The output should consist solely of the lines running from the one that contains "The width and height of the screenshot is (1039, 1148)." through the end of the records below, copied exactly.

DATA TO PROCESS below:

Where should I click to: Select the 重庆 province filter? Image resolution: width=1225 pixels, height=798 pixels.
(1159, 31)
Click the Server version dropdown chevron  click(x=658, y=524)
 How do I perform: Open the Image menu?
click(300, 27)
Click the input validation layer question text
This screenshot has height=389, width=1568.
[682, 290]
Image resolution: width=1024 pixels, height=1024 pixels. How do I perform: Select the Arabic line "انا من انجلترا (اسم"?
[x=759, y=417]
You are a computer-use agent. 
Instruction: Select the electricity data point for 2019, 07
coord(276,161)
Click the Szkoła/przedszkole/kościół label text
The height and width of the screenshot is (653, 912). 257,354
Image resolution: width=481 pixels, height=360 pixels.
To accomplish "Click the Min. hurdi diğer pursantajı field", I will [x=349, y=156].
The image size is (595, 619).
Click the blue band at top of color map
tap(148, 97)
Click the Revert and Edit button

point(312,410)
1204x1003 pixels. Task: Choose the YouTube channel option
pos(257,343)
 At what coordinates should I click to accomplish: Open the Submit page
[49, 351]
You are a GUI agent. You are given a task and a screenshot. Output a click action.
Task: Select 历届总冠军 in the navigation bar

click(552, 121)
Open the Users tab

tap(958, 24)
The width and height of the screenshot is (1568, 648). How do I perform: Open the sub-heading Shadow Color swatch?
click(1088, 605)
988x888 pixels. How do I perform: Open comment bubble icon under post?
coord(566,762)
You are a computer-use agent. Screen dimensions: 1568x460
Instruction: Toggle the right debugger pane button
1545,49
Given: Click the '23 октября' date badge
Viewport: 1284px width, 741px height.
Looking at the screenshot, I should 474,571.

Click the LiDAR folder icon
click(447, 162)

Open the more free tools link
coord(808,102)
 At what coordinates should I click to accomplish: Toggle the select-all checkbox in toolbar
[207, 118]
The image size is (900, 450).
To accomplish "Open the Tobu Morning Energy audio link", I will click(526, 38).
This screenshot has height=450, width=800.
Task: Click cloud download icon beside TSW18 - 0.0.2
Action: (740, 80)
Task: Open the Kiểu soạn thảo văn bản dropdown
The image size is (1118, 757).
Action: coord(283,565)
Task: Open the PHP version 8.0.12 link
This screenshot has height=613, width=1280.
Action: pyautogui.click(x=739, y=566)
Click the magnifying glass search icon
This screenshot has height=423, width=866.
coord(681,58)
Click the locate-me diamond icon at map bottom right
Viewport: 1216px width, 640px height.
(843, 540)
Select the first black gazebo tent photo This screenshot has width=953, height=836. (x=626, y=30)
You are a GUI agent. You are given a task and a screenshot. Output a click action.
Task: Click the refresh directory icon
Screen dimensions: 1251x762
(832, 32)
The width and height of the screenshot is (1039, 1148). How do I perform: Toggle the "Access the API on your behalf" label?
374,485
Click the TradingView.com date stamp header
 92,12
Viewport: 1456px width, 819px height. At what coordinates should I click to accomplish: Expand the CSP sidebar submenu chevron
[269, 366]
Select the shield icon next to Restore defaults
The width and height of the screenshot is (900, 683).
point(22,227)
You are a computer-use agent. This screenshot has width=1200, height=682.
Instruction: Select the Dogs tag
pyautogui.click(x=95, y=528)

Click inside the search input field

End of DATA TO PROCESS.

• _WRITTEN ANSWER_
The width and height of the screenshot is (1039, 1148). How do I perform: Toggle the "Access the API on your behalf" label?
374,485
Click the TradingView.com date stamp header
 92,12
Viewport: 1456px width, 819px height. At what coordinates should I click to accomplish: Expand the CSP sidebar submenu chevron
[269, 366]
Select the shield icon next to Restore defaults
The width and height of the screenshot is (900, 683).
point(22,227)
You are a computer-use agent. This screenshot has width=1200, height=682.
Instruction: Select the Dogs tag
pyautogui.click(x=95, y=528)

Click inside the search input field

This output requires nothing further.